Description (last modified by carter)

on my 4 core macbook pro i can reliably get a sigsegv when running the shake test suite with profiling enabled and the RTS flags +RTS -hb -N10

steps to reproduce (with either ghc 7.10.3 or an 8.0 RC4 build)

cabal get --source shake
cd shake
#  shake master  was commit f0c0ce8d4c2c017b9a26b5d4258e07d881f4cde1 as of time of testing
# but problem should happen with eg 0.15.6 too
cabal install # this is so that the shake test suite can fine the right template file
cabal install --only-dep --enable-tests --enable-profiling  
./dist/build/shake-test/shake-test   +RTS -hb -N10

this last command yields the error

******************************************************************
** Running shake test suite, run with '--help' to see arguments **
******************************************************************
fish: './dist/build/shake-test/shake-t…' terminated by signal SIGSEGV (Address boundary error)

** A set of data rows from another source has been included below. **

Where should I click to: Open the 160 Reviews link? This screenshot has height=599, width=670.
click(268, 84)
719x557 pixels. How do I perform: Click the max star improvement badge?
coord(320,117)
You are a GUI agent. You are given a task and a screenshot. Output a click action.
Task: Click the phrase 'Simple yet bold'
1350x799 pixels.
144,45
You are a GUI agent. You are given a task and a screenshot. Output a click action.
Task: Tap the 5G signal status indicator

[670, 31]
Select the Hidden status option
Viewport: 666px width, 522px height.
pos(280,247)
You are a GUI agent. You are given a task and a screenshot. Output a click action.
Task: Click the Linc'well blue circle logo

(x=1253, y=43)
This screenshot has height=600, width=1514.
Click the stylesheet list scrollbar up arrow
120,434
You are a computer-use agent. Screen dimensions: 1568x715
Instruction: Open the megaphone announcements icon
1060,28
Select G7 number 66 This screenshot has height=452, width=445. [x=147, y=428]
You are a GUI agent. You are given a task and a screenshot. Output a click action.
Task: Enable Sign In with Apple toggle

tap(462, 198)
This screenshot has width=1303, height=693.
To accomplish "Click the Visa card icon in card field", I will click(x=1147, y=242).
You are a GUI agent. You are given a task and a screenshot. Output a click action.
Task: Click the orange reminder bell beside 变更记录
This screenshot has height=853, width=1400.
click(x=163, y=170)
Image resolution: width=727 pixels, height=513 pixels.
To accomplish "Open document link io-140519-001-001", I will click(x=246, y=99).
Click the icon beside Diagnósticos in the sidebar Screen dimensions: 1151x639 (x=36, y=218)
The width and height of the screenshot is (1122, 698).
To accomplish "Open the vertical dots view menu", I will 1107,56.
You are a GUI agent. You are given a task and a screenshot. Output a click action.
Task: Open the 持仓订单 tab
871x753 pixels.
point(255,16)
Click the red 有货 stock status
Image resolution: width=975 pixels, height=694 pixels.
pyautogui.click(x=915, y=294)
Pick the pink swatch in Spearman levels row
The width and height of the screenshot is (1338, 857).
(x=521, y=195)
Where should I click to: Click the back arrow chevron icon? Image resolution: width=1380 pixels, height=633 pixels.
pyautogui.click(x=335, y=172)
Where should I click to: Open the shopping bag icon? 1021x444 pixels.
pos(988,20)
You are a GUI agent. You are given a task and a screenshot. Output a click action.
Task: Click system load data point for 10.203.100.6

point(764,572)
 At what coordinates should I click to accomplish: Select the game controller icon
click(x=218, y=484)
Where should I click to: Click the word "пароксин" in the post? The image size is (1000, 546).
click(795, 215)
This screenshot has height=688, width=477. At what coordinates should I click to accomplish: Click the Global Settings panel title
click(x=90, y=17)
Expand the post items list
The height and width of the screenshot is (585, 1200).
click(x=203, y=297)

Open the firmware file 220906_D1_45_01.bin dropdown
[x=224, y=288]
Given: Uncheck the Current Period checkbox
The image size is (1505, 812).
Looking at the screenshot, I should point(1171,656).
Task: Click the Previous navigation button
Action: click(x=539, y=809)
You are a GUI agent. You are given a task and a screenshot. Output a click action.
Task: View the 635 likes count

i can also trigger the bug reported in #4820 by running the test suite with the -hr flag rather than -hb

I'm marking this as HIGHEST so it can be discussed, because the profiiling build of the shake test suite only seems to crash *if* the test suite is run with -hb or -hr flags, which seems like a pretty nasty bug (which colleagues have it in other code)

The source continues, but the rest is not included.